The golf carts are doubly green; we decided that reconfiguring our gas-powered ones into electric carts offered the best path to environmentally friendly rides around campus, so in that case, we have both repurposed and adopted a cleaner energy source. (We also purchased a few new battery-powered carts.) We have been collecting used cooking oil from our kitchens and sending it off for reuse. Speaking of our kitchens, you won’t find plastic utensils anywhere; our dining wear is either reusable or biodegradable. We’ve improved our single-stream recycling, and we have been phasing in eco-friendly light bulbs.
Our parents have helped, in some cases by leading initiatives such as our uniform recycling program. RE families have reused no fewer than 8,000 school uniforms over the last two years. Parents also supported the gymnasium solar initiative. We couldn’t do this without them.

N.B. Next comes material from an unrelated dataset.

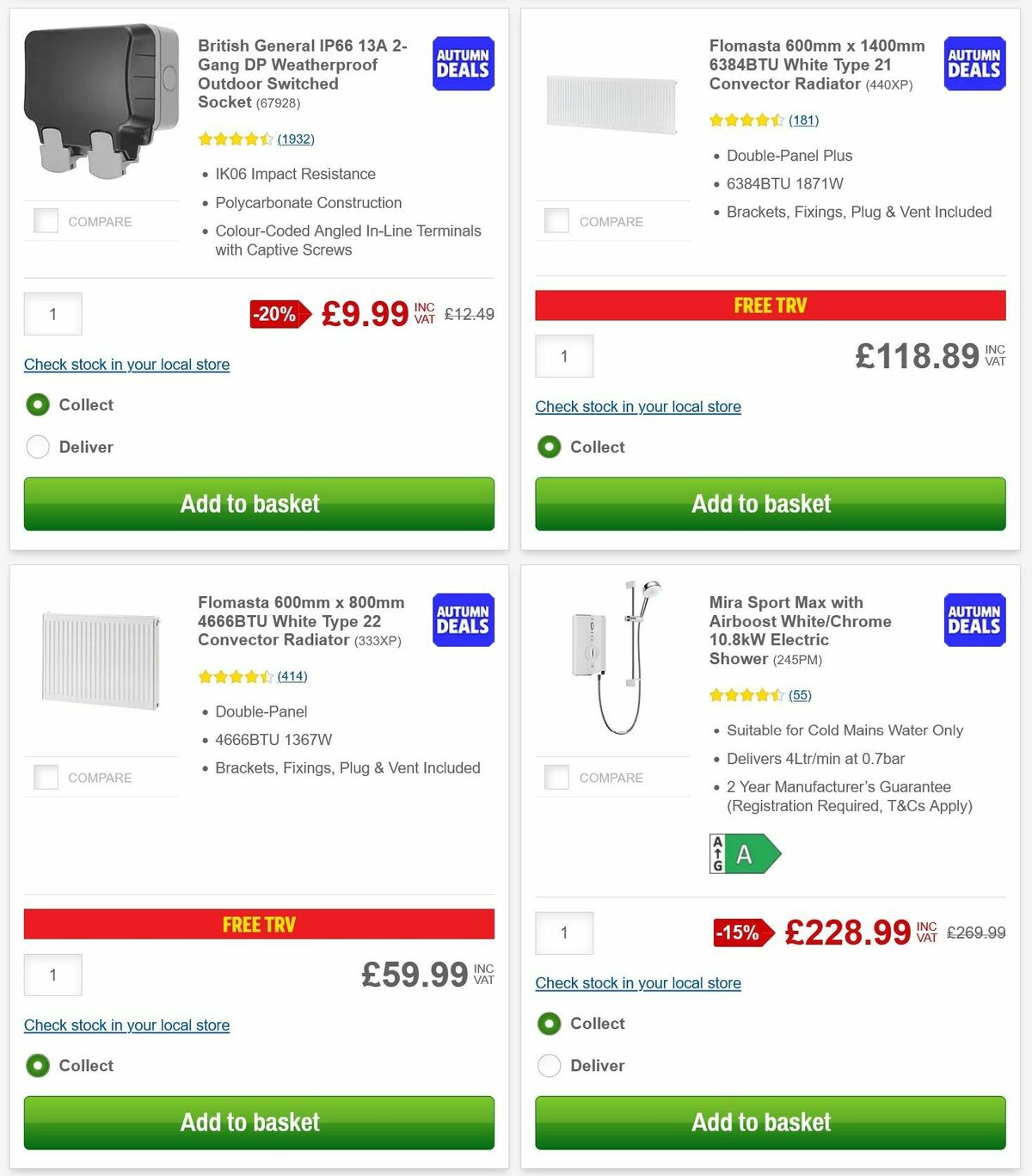Click the star rating for the Mira Sport Max shower
Screen dimensions: 1032x1176
[746, 694]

We are indebted to our Director of Environmental Sustainability Kelly Jackson – who was appointed to that new role last year and has been a driving force – and the many students and faculty who have served on green teams, organized sustainability committees, led clean-ups and repurposing drives, and activated our now-annual and increasingly incredible RE Climate Symposium. The climate symposium shows off the climate-focused work that goes on all year long in our classrooms, where our students not only learn about climate challenges but also, most importantly, brainstorm on solutions. At the upper school, we offer a number of courses with a sustainability/climate focus: Advanced Environmental Science and the South Florida Ecosytem, Marine Field Research, Marine Biology and Marine Science.
We have green co-curricular activities as well. Our middle school “Green Team” has been frequently recognized with sustainability awards, and students tend a garden planted with native pollinating plants that has attracted butterflies and caterpillars. An upper school student group has reached out to businesses in Coconut Grove to encourage the reduction of single-use plastic (the new Blue Grove Sustainability Consulting Scholar Program with Debris Free Oceans).
For many, this exciting effort is simply the right thing to do. For some, it’s overdue. For our students and faculty, it's obvious that it fits squarely with Paul Ransom’s vision of our community leaving the world – and planet Earth – better than we found it.